To participate in the Renewable Energy Certificate market, one must be able to navigate differing state standards and to adjust to still-evolving state, regional and federal initiatives.
By Jonathan Dettmann, Andrew Ritten and Angela Snavely | April 29, 2011

In recent years, Renewable Energy Certificates have surfaced as one of the more viable of several environmental entitlements supporting a shift to cleaner energy. This is due at least in part to the fact that the regulatory mechanisms supporting these certificates—most notably, renewable portfolio standards (RPSs)—have emerged more quickly than mechanisms supporting other types of entitlements such as cap-and-trade systems giving rise to markets for carbon credits or offsets. In this article we will describe the regulatory landscape for RECs and what opportunities and challenges they afford.   


An REC, sometimes called a Renewable Energy Credit or a Green Tag, is a tradable commodity that represents the right to the environmental, social and other nonpower qualities of renewable energy generation. One REC can be created for every 1 megawatt hour of renewable energy generated. The REC can either be sold bundled with or unbundled from the renewable energy itself. If sold separately, however, the energy itself is no longer considered renewable because that attribute is now bound up in the REC. 


RECs were created as tools for measuring and monitoring a utility’s compliance with any applicable RPS, which is a regulatory mechanism for incentivizing the development of renewable energy. Today, RECs continue to be used to satisfy these compliance requirements, but they also can be used for voluntary renewable energy targets that certain organizations might have. Once the REC is used for either compliance or voluntary purposes, it cannot be used or sold again. Instead the REC must be retired in order to prevent double counting of the renewable energy. 


Two mechanisms are used to facilitate the REC trading market: contracts and regional tracking facilities. Of the two, REC tracking facilities, described in more detail below, provide greater transparency when tracking RECs from their point of creation to their point of final use. 


This article reviews the various aspects of state RPSs, focusing in particular on standards applicable in California, Colorado, Minnesota, North Dakota and South Dakota. In addition, we will provide a brief description of two regional REC tracking facilities, the Midwest Renewable Energy Tracking System (M-RETS) and the Western Renewable Energy Generation Information System. Finally, given ongoing interest in enacting a federal renewable or clean energy standard, we will provide a description of the various elements of those proposed standards.


State RPS Programs


Among other things, RECs can be used toward compliance with an RPS, also called a renewable electricity standard (RES). An RPS is a target for renewable energy set as a percentage of overall power consumption, with targets gradually increasing over a period of time. Roughly 30 states have now established RPSs, with RECs counting towards compliance goals. In addition, seven states have enacted renewable portfolio goals. 

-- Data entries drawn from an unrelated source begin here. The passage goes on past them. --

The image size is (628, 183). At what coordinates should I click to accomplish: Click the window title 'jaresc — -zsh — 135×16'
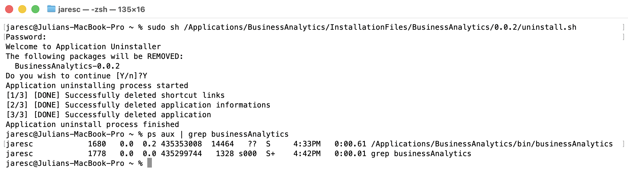click(x=101, y=9)
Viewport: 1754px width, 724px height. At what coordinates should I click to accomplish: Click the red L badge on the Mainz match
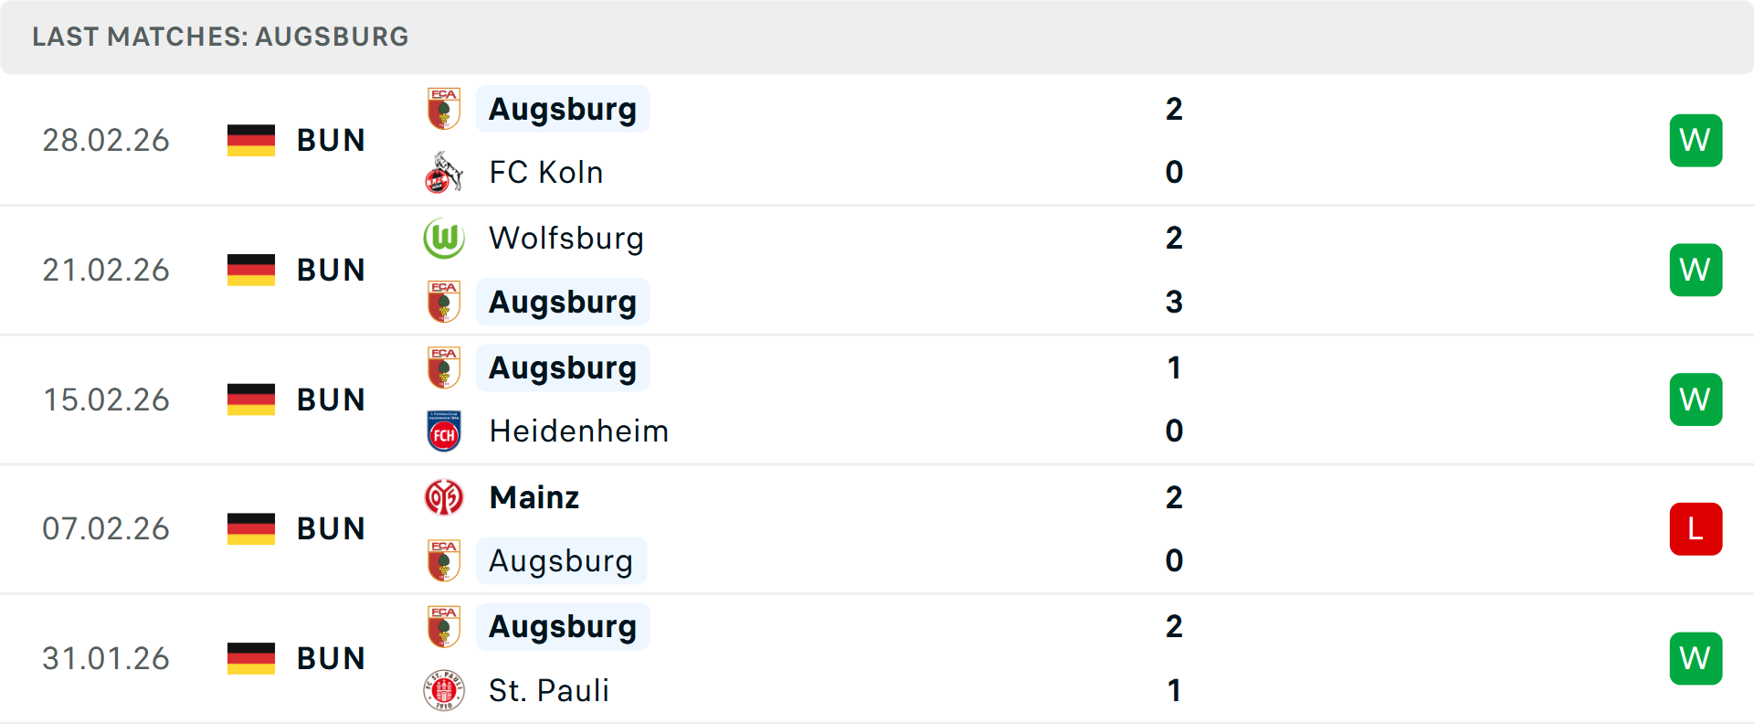click(1696, 528)
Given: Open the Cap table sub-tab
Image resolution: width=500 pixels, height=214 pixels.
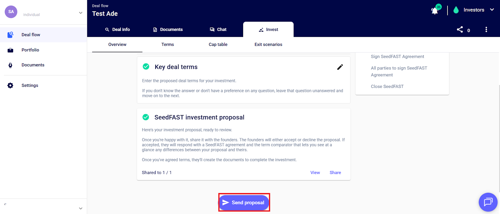Looking at the screenshot, I should pyautogui.click(x=218, y=44).
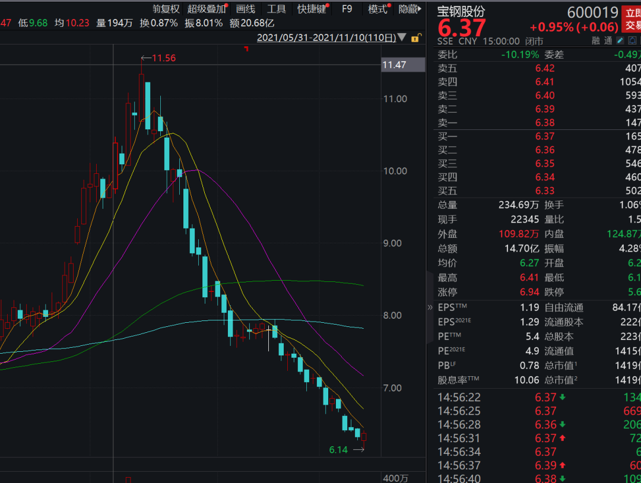Click F9 in the toolbar

point(347,8)
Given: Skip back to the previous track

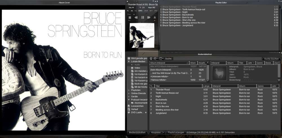Looking at the screenshot, I should [136, 18].
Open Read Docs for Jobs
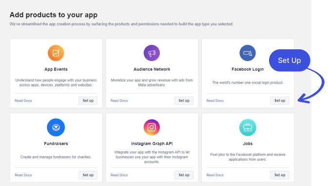 tap(215, 175)
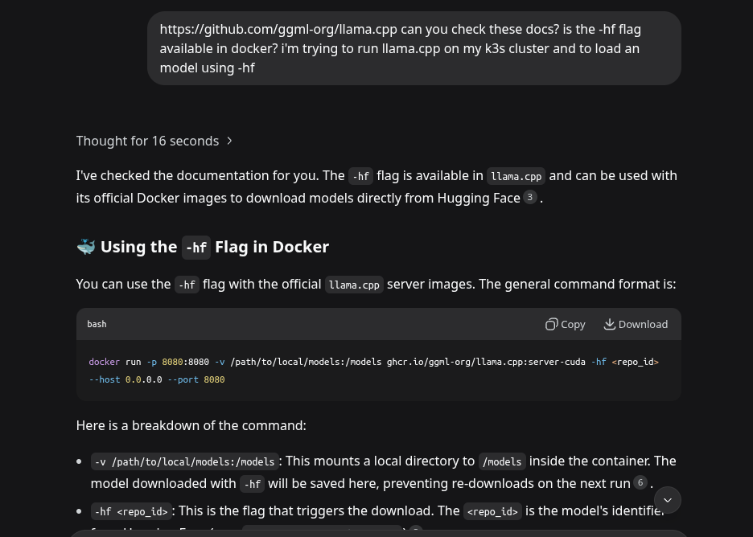753x537 pixels.
Task: Click the shark emoji in the section heading
Action: tap(86, 246)
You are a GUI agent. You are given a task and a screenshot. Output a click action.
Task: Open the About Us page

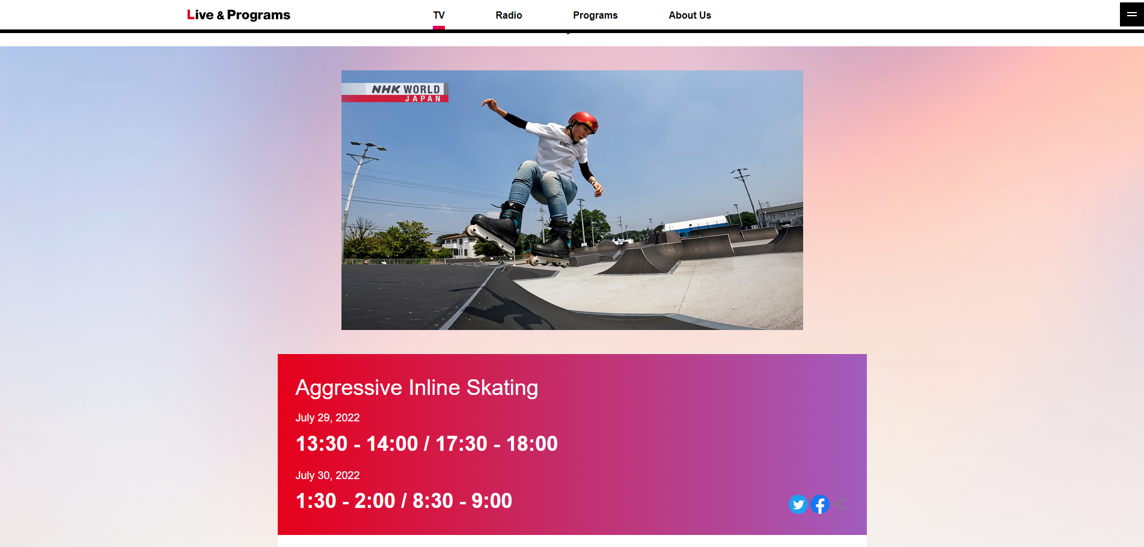pyautogui.click(x=690, y=16)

A renewable portfolio goal differs from an RPS in that compliance with the objective is voluntary and there are no penalties or sanctions for a retail provider of electricity that fails to meet the objective. For example, both North Dakota and South Dakota have established voluntary renewable goals of 10 percent by 2015. The renewable energy sources that count for compliance purposes are consistent in both states and include the following: solar, wind, hydroelectric, biomass, geothermal, hydrogen produced from certain resources, and recycled energy producing electricity from unused waste heat resulting from combustion. Both North Dakota and South Dakota allow a portion or all of the renewable energy objective to be met by the purchase and retirement of RECs that represent renewable energy produced from those sources. 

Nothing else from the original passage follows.